Pictures aside, reproduce exactly and only the lines from the one containing "Task: Expand the" through the end of the records.

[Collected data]
□ □ □ □ □
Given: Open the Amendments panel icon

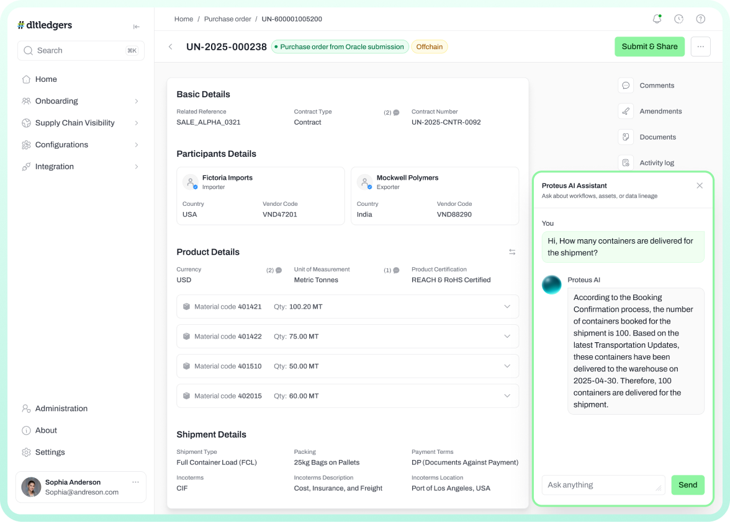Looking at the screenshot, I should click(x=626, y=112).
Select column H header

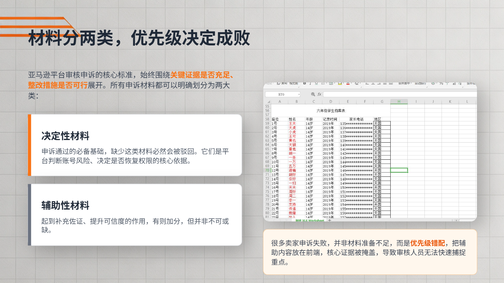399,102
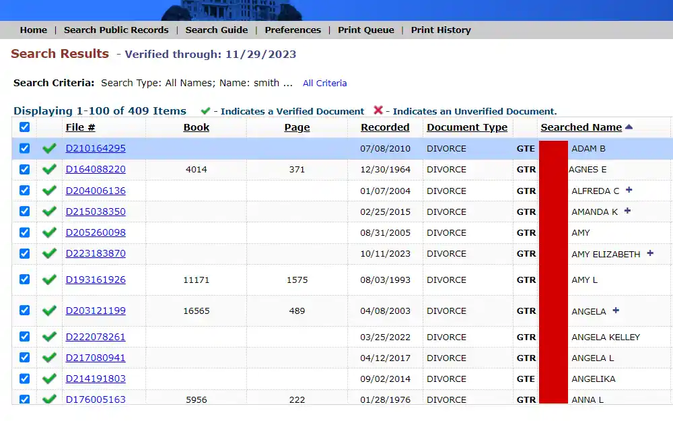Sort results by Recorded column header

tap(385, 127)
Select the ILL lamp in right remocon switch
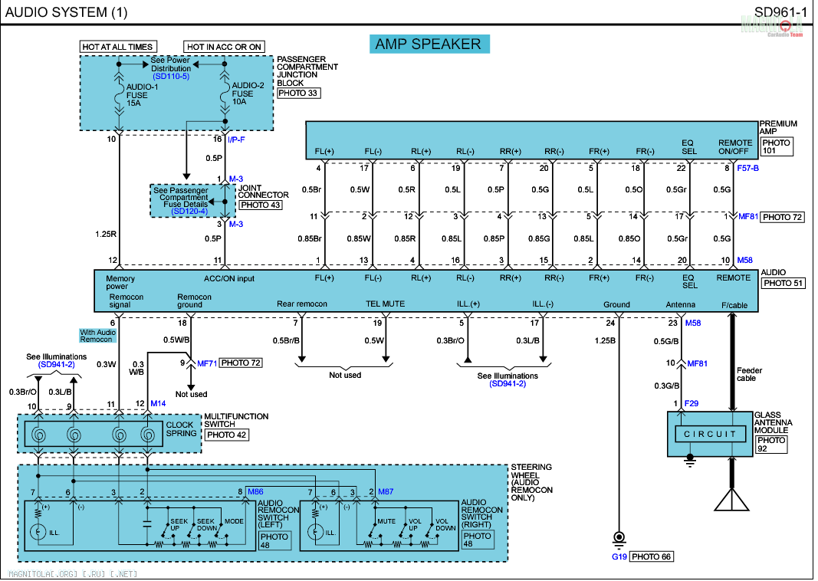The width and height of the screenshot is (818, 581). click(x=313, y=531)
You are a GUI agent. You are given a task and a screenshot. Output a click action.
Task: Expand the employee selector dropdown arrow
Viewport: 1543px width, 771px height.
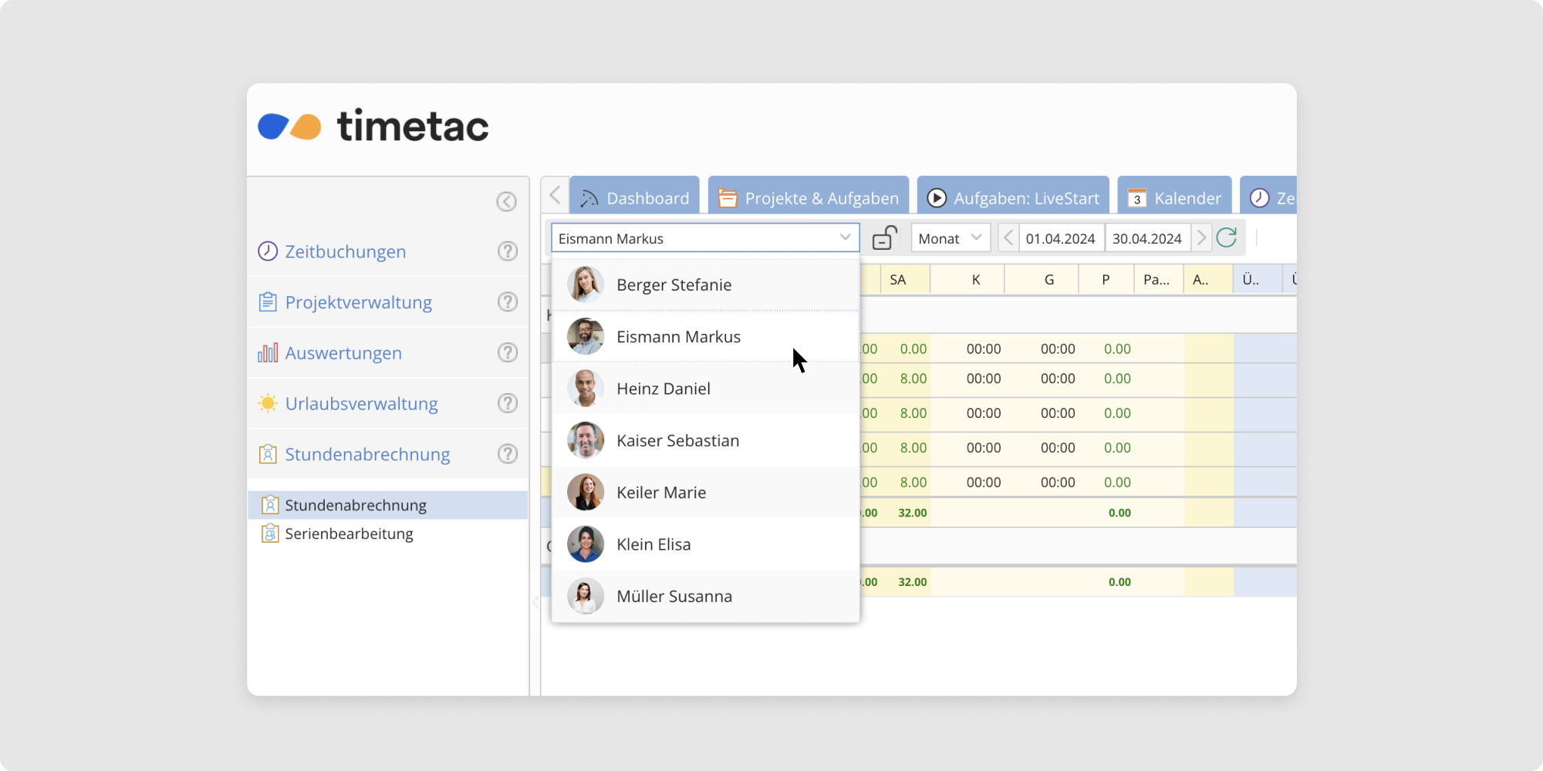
□ □ □ □ □
* **Answer box**
Task: Expand the employee selector dropdown arrow
Viewport: 1543px width, 771px height.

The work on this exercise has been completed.